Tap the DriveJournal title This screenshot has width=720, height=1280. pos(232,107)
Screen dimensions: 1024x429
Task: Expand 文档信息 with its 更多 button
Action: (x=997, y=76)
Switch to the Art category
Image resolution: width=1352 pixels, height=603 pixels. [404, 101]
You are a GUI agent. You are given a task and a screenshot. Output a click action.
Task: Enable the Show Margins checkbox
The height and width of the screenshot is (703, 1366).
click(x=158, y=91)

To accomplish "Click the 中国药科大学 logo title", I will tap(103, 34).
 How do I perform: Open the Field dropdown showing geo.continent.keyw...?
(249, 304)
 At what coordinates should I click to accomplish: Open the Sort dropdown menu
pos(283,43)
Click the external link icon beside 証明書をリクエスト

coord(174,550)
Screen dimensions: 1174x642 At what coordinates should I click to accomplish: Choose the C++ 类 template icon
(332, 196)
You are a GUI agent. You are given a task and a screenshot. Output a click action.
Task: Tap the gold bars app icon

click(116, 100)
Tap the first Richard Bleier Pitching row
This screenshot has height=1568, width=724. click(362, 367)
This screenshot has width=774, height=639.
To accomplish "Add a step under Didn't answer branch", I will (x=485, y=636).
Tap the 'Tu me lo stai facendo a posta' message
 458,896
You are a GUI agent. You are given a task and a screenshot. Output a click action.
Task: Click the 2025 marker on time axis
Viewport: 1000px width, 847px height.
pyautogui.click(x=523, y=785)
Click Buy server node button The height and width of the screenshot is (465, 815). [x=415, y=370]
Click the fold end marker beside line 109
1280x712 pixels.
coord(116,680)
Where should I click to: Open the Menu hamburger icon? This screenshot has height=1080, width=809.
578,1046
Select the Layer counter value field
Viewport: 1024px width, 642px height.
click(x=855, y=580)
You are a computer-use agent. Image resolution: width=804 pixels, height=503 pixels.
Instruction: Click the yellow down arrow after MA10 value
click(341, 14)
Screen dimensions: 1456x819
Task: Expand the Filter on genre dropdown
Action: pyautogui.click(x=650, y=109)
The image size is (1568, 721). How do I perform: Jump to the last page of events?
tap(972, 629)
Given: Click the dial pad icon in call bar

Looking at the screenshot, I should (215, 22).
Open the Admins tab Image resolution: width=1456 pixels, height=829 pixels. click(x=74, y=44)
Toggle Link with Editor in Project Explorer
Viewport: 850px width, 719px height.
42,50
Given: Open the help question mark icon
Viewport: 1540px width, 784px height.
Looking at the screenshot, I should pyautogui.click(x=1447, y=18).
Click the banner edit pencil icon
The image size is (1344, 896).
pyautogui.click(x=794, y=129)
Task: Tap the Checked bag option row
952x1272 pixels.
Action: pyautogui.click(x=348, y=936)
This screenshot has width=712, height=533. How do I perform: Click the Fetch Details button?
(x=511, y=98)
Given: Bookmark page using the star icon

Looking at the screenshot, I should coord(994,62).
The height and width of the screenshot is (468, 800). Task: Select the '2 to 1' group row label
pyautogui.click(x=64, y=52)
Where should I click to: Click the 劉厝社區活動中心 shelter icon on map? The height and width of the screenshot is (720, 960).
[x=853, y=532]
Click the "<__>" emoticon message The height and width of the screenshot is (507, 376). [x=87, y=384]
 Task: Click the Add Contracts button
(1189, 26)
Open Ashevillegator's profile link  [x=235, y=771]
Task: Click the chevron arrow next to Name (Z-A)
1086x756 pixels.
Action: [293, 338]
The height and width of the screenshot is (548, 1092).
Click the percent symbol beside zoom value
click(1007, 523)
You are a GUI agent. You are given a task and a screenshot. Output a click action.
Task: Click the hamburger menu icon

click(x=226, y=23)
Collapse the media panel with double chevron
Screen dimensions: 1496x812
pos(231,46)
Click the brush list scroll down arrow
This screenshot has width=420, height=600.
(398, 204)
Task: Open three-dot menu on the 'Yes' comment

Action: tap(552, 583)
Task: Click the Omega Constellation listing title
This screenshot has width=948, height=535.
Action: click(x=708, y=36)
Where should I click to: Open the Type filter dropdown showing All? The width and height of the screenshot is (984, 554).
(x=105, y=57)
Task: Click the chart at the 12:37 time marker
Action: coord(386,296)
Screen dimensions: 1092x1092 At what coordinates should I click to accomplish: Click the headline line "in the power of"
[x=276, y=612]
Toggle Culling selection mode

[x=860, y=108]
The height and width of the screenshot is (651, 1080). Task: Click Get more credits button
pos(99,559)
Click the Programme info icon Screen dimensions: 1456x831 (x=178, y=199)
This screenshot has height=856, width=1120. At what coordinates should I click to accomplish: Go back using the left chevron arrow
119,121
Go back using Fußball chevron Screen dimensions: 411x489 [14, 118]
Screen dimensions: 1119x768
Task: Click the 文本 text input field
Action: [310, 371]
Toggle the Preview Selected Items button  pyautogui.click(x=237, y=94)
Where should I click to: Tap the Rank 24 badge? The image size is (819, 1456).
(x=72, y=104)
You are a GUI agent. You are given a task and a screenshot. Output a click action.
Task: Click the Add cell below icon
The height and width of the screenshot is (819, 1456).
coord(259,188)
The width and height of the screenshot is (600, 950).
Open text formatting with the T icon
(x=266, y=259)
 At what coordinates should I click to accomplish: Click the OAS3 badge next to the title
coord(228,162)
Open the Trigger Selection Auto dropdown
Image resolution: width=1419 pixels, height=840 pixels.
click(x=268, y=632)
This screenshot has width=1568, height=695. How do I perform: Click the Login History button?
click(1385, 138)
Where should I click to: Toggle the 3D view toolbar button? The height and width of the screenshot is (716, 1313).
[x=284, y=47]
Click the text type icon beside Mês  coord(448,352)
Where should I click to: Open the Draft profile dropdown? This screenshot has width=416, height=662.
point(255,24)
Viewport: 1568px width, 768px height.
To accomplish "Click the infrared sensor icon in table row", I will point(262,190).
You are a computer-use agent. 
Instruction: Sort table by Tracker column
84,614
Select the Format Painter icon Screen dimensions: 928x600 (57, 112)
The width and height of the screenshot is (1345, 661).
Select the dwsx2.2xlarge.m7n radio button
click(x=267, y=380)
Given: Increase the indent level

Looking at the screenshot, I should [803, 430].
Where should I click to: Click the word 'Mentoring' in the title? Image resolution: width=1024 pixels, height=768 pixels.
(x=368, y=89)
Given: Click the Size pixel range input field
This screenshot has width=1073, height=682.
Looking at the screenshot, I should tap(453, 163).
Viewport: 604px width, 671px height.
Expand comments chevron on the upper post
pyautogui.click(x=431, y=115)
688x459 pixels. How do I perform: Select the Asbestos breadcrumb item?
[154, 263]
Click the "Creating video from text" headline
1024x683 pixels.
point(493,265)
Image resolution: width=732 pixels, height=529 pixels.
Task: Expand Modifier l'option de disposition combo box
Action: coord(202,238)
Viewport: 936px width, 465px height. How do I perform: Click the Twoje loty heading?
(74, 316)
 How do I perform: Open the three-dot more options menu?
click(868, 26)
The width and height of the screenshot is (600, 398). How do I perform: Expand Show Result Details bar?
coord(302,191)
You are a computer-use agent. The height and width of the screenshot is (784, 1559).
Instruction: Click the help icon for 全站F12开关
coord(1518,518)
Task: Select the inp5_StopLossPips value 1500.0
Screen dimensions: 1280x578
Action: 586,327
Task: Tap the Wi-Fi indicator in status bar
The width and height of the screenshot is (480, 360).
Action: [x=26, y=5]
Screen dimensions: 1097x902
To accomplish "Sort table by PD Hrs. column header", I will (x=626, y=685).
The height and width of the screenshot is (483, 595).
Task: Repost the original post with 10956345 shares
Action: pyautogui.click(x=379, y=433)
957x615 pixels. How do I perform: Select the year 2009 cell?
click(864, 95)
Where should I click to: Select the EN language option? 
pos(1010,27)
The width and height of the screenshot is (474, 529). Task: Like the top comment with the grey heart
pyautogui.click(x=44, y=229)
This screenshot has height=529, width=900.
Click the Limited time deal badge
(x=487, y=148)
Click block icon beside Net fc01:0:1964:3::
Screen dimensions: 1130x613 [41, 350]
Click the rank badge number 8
--
__Exercise__: Copy out each line of the material that holds the word "computer".

__Answer__:
You are a computer-use agent. Image resolution: width=804 pixels, height=503 pixels.
You are a computer-use agent. 
You are a computer-use agent. The height and width of the screenshot is (784, 1559).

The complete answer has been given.